62270

Spinal Puncture, Lumbar, Diagnostic

CPT code 62270 refers to a diagnostic lumbar puncture, also known as a spinal tap, which is a medical procedure performed to collect and analyze cerebrospinal fluid (CSF) from the subarachnoid space in the lumbar region of the spinal column. This procedure is a cornerstone of neurological diagnostics, allowing clinicians to evaluate for infectious diseases such as bacterial or viral meningitis, inflammatory conditions like multiple sclerosis or Guillain-Barre syndrome, and subarachnoid hemorrhages that may not be visible on initial imaging. During the procedure, the patient is positioned either in a lateral decubitus position with the spine flexed to increase the intervertebral space, or in a seated position leaning forward over a bedside table. The clinician identifies the appropriate interspace, typically between L3-L4 or L4-L5, which are safely below the terminus of the spinal cord (conus medullaris) in most adults. After meticulous sterilization and administration of local anesthesia to the skin and deeper tissues, a spinal needle with a stylet is advanced through the skin, subcutaneous fat, the supraspinous and interspinous ligaments, the ligamentum flavum, and the dura mater into the subarachnoid space. Upon entry, the stylet is removed to allow CSF to flow. The clinician may measure the opening pressure using a manometer and then collect fluid into multiple sterile tubes for laboratory analysis, including cell count, protein, glucose, microbiology, and cytology. The needle is then withdrawn, and the site is dressed.

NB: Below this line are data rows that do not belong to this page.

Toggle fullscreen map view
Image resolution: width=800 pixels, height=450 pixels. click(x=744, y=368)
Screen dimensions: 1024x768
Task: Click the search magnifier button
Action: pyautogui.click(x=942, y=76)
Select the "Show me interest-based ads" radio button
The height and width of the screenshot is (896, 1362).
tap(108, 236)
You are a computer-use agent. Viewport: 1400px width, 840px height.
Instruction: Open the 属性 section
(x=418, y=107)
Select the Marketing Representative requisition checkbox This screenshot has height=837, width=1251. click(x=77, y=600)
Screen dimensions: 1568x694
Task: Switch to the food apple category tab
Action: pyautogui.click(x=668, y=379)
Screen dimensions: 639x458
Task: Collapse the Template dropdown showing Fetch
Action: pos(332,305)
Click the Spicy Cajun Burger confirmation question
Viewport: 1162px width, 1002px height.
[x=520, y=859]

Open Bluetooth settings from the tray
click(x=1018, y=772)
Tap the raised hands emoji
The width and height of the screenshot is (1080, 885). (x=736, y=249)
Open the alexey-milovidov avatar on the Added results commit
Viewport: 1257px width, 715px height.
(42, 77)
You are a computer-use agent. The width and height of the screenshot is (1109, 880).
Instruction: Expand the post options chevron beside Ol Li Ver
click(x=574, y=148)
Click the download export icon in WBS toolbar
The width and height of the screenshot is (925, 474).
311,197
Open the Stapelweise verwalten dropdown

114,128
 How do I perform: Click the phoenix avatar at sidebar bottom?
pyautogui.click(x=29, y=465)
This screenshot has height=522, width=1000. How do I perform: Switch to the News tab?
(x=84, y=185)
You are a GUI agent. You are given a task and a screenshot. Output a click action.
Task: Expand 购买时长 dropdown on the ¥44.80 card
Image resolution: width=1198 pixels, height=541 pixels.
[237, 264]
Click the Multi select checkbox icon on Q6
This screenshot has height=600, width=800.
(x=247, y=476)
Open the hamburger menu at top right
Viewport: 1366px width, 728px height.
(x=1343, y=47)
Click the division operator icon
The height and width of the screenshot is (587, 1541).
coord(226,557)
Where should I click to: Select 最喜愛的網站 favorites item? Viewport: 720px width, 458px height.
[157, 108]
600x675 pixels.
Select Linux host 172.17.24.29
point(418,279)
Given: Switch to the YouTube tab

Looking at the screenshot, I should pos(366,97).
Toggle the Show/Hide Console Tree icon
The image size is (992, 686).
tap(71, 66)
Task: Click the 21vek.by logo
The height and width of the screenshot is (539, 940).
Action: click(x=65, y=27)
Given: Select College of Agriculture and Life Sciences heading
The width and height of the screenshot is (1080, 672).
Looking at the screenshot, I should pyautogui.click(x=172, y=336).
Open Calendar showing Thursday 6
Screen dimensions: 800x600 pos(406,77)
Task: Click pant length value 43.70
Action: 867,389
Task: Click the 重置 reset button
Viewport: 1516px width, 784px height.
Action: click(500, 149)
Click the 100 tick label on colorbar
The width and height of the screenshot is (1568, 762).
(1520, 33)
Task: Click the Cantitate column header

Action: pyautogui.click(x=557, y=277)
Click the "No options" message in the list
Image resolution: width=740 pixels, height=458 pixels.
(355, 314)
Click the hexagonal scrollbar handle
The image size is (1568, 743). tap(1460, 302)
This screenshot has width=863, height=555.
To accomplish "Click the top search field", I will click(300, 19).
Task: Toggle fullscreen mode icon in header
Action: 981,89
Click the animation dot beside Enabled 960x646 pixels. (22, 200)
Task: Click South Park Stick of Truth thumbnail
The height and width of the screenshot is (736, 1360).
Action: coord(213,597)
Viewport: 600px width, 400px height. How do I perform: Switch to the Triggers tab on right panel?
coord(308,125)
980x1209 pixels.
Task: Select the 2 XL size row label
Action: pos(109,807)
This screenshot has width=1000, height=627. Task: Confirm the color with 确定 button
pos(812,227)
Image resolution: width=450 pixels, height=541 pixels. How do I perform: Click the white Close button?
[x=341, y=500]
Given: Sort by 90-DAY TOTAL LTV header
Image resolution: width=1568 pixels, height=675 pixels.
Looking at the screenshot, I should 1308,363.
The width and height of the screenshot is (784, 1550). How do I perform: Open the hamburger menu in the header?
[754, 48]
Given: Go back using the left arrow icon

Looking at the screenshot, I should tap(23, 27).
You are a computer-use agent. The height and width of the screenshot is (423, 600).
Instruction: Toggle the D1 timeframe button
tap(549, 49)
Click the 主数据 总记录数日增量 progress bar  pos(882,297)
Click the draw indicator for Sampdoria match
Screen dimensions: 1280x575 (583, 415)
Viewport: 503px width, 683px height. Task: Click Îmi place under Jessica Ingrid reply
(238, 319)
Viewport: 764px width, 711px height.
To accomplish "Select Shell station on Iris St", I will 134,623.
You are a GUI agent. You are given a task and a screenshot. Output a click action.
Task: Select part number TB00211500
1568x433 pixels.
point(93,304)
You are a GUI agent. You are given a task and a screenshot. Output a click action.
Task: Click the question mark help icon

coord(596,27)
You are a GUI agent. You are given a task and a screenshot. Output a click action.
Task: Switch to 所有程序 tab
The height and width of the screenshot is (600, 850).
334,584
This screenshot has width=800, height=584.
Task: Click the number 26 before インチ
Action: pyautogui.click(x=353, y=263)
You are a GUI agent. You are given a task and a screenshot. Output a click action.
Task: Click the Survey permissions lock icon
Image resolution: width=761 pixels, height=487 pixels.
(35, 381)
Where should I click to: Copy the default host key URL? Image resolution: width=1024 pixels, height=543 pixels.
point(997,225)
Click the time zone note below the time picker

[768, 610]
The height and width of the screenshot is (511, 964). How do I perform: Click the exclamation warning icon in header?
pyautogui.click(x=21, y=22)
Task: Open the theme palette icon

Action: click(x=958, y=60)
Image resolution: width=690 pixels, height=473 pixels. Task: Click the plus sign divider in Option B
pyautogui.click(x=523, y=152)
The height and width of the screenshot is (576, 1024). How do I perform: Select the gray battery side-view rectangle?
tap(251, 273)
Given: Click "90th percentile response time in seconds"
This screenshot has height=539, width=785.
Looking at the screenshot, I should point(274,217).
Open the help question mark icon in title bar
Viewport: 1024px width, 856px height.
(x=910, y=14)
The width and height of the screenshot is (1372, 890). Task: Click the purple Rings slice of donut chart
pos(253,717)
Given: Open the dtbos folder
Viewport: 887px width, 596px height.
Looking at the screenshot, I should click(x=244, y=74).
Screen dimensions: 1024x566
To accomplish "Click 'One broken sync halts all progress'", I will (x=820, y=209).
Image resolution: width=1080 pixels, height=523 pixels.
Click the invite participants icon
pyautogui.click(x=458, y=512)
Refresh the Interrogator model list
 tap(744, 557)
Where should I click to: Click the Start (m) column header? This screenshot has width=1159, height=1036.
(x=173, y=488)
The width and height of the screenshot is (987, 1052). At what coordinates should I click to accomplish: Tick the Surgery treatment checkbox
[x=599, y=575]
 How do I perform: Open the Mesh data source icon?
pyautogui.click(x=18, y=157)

This procedure is distinct from therapeutic lumbar punctures (62272) where fluid is drained specifically to reduce intracranial pressure.

Clinical Indications

  • Suspected bacterial, viral, fungal, or tuberculous meningitis
  • Suspected encephalitis
  • Evaluation for subarachnoid hemorrhage in patients with negative CT imaging
  • Diagnosis of demyelinating diseases such as multiple sclerosis
  • Workup for inflammatory polyneuropathies like Guillain-Barre syndrome
  • Diagnostic evaluation of primary or metastatic central nervous system malignancies
  • Measurement of intracranial pressure in suspected pseudotumor cerebri
  • Evaluation for neurosyphilis
  • Assessment of unexplained delirium or altered mental status
  • Diagnostic tap for suspected normal pressure hydrocephalus

Procedure Steps

  1. Verify patient identity and obtain informed consent.
  2. Position the patient in the lateral decubitus position or sitting position with the lumbar spine flexed.
  3. Palpate and identify the L3-L4 or L4-L5 intervertebral space.
  4. Prepare the skin with an antiseptic solution (e.g., chlorhexidine or povidone-iodine) and apply sterile drapes.
  5. Infiltrate the skin and subcutaneous tissue with 1% lidocaine for local anesthesia.
  6. Insert a spinal needle with stylet into the midline of the identified interspace, angling slightly cephalad toward the umbilicus.
  7. Advance the needle until a characteristic 'pop' is felt, indicating penetration of the ligamentum flavum and dura.
  8. Remove the stylet to confirm the flow of clear cerebrospinal fluid (CSF).
  9. Attach a manometer to measure and record the opening pressure if indicated.
  10. Collect CSF dropwise into four sterile collection tubes for analysis.
  11. Reinsert the stylet into the needle once collection is complete.
  12. Withdraw the needle and apply firm pressure to the puncture site.
  13. Apply a sterile adhesive dressing to the site and instruct the patient on post-procedure care.

Coding Guidelines

  • CPT 62270 is specifically for diagnostic spinal punctures; for therapeutic drainage, use 62272.
  • Local anesthesia is included in the procedure and should not be reported separately.
  • If the procedure is performed under fluoroscopic guidance, report 77003 in addition to 62270.
  • If the procedure is performed under CT guidance, report 72275 in addition to 62270.
  • For ultrasound guidance used during the lumbar puncture, report 76942.
  • If a significant, separately identifiable Evaluation and Management (E/M) service is performed on the same day, append modifier 25 to the E/M code.
  • If the physician is unable to complete the procedure after multiple attempts, append modifier 52 (Reduced Services) or 53 (Discontinued Procedure) as appropriate.
  • Do not report 62270 in conjunction with myelography codes (e.g., 62284).